Sam Sato’s Manju

Usually when my girlfriend’s mom flies in from Maui, she brings either fresh-baked Butter Rolls from Komoda Bakery in Makawao or Manju from Home Maid Bakery in Kahului. Today however was an exception, where she brought us Manju from Sam Sato’s in Wailuku, famous for their deconstructed Saimin called Dry Noodle, a.k.a. “Dry Mein”.

She claims since the original owner/operators of Home Maid Bakery have retired, their Manju have gone downhill, therefore she prefers Sam Sato’s over them now.

So let’s check it out…

And how is it?

Well, the last time I had Manju, was from Lawai Manju from Menehune Food Mart in Kalaheo, Kauai. Where compared to that STELLAR example, which had a more rich, golden flaky crust, Sam Sato’s Manju is pretty much more like a basic pie crust, sans that desirable flaky exterior texture. More like a turnover crust, sans the sugar glaze if you will. In fact, Sam Sato’s also sells a variety of turnovers, which I have yet to try.

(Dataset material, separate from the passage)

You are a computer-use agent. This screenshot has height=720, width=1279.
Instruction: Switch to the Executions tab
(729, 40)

Sam Sato’s Azuki Bean filling is noticeably more dry and loose compared to Lawai’s Manju filling which was more dense and sticky, so as you eat it, some of the filling crumbles off with Sam Sato’s Manju.

No question if I were to try them side-by-side in a blind taste test, Kauai’s Lawai Manju would INSTANTLY be chosen as the clear winner.

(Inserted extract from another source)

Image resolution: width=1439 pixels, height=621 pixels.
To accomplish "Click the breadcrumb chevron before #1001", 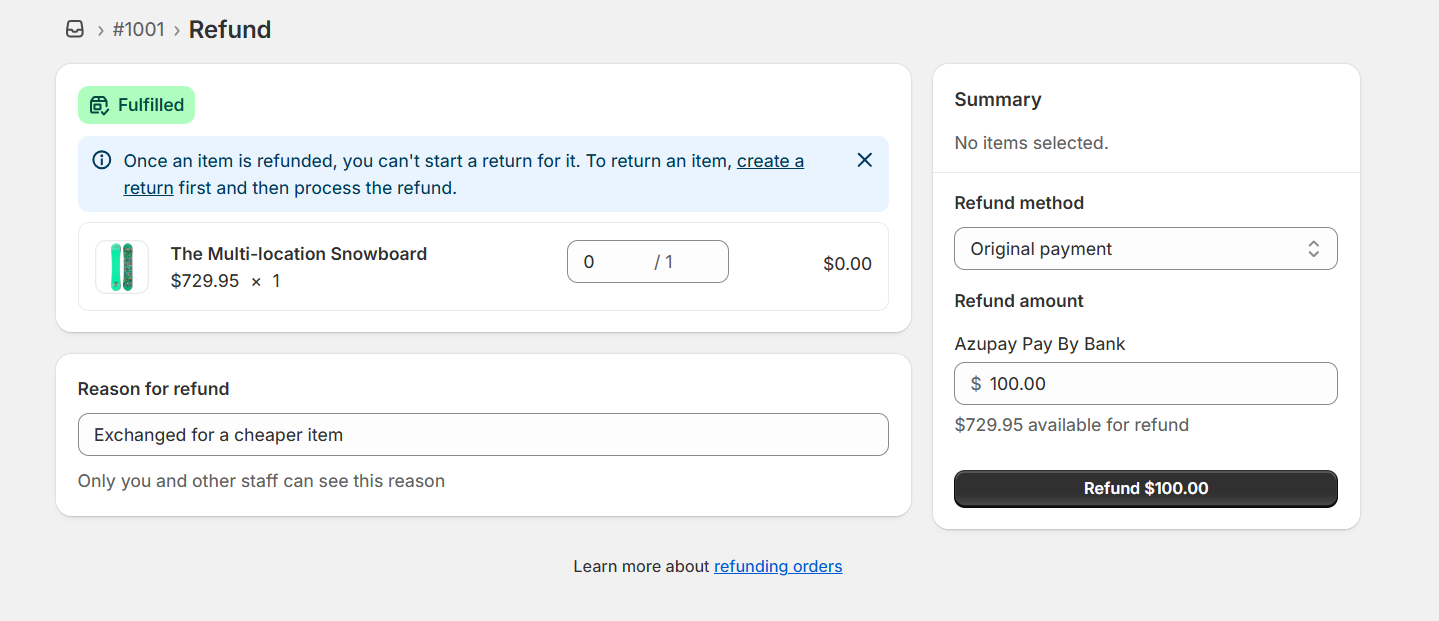I will pos(100,30).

As it stands, I give Sam Sato’s Manju 2 SPAM Musubi, which is “Good”. Of course, take into consideration as I’ve mentioned before, personally I’m not a big Manju or Azuki Bean fan, so your opinion likely will differ if you’re into the stuff.

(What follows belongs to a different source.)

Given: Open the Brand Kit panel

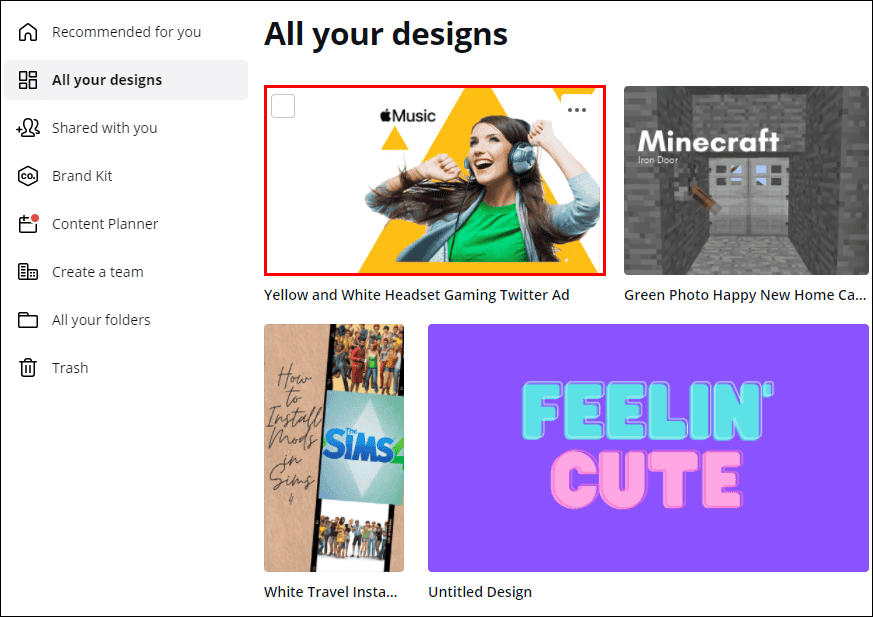Looking at the screenshot, I should [30, 175].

As always, big mahalos to “Maui Mom” for da’ Valley Isle omiyage grindz! Now she’s on her way to the mainland bringing some Omiyage from Oahu in the form of Baked Manapua and other dim sum goodies from Chun Wah Kam. Always a hit with the ohana living up there.

What? Sam Sato’s Manju
Where did you get it and how much did it cost? Sam Sato’s in Wailuku, Maui. 75 cents each (c/o Omiyage from “Maui Mom”)
Big Shaka to: Consistent shape and baked doneness. Tasty Azuki bean filling and golden-brown crust. Omiyage from “Maui Mom”.
No Shaka to: Texture-wise, the Azuki bean filling is too dry and loose. Crust lacks flaky texture as well, while inside part of it tastes rather “doughy” in comparison to others.